**TEXT SECTION**
How “The Cossack Rode Beyond the Danube” became a song of Zionism

How an 18th-century Ukrainian song inspired a Jew from the Dnipro River region and Zionist activist and helped Jewish pioneers endure their difficult trials in the early 20th century.

“The Cossack Rode Beyond the Danube” [Yikhav kozak za Dunai] is a Ukrainian love song written by Semén Kovalevsky, a Cossack of the Kharkiv Regiment, who was also a philosopher and a poet. This well-known song, which has been popular at least since the 1750s, is about a Cossack saying goodbye to his beloved before his departure on a distant campaign

In 1816  the famous composer Ludwig von Beethoven reworked the song. Beethoven was on friendly terms with Аndrii Razumovsky, the ambassador of Russia to Аustria. The son of the last Ukrainian hetman Kyrylo Rozumovsky, Аndrii had аffection for the culture of his ancestors. It is likely that Rozumovsky himself sparked Beethoven’s interest in Ukrainian folklore. In his reworking, “The Cossack Rode Beyond the Danube” entered German musical culture in the form of the song “Schöne Minka, ich muß scheiden” (Beautiful Minka, I Must Go), which was set to the words of the poet Christoph August Tiedge. The Cossack plot remained practically intact: A warrior says goodbye to his beloved and sets off on a campaign.

**RECORDS PROVIDED**
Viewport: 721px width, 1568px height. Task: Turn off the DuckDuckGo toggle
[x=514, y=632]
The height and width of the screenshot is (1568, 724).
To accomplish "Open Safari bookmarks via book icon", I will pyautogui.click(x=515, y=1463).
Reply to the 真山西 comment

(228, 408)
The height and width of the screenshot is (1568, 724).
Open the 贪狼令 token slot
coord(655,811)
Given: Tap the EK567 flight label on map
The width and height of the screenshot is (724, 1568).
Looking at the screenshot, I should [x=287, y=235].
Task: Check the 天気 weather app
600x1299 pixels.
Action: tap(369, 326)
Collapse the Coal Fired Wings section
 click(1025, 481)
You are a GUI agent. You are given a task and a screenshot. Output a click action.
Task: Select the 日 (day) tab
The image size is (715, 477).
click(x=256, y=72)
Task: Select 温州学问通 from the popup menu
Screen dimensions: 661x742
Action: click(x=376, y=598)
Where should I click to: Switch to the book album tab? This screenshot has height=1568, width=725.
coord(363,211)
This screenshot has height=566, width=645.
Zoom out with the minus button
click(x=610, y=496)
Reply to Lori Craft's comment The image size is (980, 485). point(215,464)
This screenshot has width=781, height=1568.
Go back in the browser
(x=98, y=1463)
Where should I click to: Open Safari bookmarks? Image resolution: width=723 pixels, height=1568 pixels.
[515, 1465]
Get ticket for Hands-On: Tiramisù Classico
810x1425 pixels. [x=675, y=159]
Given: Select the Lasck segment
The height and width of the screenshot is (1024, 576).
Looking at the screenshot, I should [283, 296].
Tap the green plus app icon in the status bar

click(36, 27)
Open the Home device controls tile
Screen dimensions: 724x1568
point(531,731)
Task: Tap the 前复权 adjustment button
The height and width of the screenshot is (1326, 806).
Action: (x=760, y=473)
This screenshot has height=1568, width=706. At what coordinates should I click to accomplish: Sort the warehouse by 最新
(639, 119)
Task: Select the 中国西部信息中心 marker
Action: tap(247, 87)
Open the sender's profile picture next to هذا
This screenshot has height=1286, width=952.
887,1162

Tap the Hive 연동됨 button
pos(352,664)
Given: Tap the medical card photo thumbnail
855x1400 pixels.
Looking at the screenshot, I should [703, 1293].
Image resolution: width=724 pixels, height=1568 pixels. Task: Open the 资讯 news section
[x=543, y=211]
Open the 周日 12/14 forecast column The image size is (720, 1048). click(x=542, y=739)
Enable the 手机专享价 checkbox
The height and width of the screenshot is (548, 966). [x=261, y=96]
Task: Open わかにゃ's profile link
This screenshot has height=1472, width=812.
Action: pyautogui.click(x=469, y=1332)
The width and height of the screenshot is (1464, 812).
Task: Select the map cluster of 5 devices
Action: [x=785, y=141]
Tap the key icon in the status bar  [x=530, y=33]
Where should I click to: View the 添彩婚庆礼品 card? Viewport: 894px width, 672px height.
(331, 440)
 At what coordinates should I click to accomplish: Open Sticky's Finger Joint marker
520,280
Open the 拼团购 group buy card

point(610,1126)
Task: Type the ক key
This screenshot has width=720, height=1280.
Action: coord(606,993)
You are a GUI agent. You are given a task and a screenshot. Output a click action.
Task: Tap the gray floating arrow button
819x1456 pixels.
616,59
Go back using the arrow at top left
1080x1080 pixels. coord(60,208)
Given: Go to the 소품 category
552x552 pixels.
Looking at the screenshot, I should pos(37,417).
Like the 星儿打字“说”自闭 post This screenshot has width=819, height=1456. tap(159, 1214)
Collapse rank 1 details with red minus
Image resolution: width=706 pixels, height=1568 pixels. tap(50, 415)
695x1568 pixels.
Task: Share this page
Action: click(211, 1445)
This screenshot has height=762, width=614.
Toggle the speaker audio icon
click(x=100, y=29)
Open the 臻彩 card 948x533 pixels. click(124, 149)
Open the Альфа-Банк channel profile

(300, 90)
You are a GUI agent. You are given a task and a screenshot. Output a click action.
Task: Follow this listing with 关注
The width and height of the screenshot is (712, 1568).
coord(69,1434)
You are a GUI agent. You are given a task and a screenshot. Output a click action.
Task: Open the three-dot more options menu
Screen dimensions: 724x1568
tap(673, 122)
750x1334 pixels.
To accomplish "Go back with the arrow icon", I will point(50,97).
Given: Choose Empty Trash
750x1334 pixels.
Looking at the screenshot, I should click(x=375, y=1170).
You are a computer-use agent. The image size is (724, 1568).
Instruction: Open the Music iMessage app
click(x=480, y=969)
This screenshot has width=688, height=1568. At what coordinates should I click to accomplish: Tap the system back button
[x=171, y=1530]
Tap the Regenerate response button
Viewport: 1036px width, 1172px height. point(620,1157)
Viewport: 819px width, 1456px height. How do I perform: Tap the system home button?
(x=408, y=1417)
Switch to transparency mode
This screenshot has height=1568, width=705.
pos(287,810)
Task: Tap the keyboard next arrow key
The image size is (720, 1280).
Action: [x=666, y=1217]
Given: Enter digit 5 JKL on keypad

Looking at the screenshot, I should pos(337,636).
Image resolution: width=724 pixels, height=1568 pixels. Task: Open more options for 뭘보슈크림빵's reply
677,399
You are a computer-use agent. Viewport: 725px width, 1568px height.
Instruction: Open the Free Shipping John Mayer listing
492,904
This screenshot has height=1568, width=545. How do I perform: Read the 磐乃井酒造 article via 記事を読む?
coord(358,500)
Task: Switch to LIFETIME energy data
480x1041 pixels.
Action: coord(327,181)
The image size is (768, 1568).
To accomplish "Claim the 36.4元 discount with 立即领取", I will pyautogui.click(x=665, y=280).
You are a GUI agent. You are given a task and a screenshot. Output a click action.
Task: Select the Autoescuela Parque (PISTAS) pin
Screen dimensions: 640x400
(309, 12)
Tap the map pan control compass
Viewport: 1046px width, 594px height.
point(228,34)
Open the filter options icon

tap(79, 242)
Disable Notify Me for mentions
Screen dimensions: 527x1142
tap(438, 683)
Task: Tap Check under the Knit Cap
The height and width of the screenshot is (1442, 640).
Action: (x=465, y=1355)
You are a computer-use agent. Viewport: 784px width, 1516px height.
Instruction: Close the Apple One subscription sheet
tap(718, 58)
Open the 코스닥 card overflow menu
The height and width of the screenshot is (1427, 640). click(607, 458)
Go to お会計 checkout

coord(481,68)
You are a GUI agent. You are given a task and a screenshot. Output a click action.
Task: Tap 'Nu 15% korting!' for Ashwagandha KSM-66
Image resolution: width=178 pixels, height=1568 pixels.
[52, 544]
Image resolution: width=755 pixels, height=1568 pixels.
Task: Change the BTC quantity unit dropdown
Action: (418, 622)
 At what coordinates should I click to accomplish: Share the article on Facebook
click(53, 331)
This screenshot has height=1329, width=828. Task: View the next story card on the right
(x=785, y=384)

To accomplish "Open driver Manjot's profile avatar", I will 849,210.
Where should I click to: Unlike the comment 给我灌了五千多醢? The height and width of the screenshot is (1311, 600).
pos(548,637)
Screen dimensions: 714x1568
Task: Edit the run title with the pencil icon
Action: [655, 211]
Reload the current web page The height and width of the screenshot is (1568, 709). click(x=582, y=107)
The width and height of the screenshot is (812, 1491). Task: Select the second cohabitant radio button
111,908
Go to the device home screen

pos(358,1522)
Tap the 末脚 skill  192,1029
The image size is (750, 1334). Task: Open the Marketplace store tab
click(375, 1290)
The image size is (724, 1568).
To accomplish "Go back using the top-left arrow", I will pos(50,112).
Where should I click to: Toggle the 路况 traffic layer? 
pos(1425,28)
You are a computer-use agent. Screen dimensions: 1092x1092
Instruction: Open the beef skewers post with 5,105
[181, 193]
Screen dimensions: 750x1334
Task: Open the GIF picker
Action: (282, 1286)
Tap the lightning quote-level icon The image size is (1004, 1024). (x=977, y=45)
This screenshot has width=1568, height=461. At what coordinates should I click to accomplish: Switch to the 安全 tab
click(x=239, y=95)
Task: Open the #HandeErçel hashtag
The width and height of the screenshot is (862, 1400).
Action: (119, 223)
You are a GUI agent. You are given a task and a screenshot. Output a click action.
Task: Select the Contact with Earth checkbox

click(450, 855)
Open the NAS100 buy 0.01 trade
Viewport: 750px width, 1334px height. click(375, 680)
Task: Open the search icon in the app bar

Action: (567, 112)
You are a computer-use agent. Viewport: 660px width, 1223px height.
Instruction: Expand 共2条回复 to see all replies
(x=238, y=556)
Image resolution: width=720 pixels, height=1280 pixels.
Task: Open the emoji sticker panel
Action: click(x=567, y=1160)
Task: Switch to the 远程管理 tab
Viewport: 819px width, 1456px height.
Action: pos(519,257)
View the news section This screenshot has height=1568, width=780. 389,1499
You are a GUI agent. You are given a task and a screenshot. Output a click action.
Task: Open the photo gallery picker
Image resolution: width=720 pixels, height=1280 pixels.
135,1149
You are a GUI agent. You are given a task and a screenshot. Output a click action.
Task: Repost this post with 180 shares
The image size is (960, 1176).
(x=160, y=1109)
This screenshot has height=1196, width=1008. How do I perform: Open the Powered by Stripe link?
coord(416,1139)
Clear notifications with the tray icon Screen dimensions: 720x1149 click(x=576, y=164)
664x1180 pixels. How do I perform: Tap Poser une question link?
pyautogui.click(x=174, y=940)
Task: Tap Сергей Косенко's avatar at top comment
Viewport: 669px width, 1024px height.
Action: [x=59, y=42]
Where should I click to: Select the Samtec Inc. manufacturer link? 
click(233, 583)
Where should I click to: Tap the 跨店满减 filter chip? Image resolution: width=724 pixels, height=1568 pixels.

**TASK SET**
• 1. Copy from the article about the Cossack song the passage that opens with the words containing "How an 18th-century" and closes with "early 20th century.".
• 2. According to the article about the Cossack song, in what year did Beethoven rework "The Cossack Rode Beyond the Danube"?
• 3. Pick up the article about the Cossack song after its last sentence and keep writing.
The rows are separate from the article about the Cossack song.

**ANSWER SET**
• 1.
How an 18th-century Ukrainian song inspired a Jew from the Dnipro River region and Zionist activist and helped Jewish pioneers endure their difficult trials in the early 20th century.

• 2. In 1816.

• 3.
In 1916, exactly a hundred years after Beethoven’s reworking, “The Cossack Rode Beyond the Danube” was unexpectedly reborn—in Hebrew, in the Land of Israel. Set to the melody of this song was a completely different text featuring Zionist slogans that were important in that place and time. How did this happen?

In October 1914, the Ottoman Empire, which ruled over this region at the time, entered the First World War on the side of Germany and Austro-Hungary. As early as December 1914, the Turkish authorities began arresting and deporting Jews who were subjects of “enemy states.” In 1915 the wave of persecution escalated. After the massacre of Armenians in the spring of 1915, Jews had serious concerns that the Turkish terror would extend to them. Hunger and unemployment raged in the country, and the economy declined because of the war.

The Turks deported to the Egyptian city of Alexandria thousands of Jews from Tel Aviv, Jerusalem, and Jewish settlements that had been founded in the late nineteenth century. The future first prime minister of Israel, David Ben-Gurion, and the second president of Israel, Yitzhak Ben-Zvi, the latter of whom was born in Poltava, were among the deportees.

The remaining Jews in the Land of Israel argued passionately about what to do: become “Turkish subjects” in order to evade deportation or submit to Turkish repressions and abandon the Holy Land? The first option was dangerous because it meant that young men would be mobilized into the Turkish army. The other option jeopardized the entire Zionist cause and threatened all the successes of creating Jewish settlements in the preceding decades.

One of the active proponents of the first option was Ephraim Hareuveni (1881–1953), who was born Ephraim Rubinovych and attended school in the Ukrainian town of Novomoskovsk, in Katerynoslav Gubernia.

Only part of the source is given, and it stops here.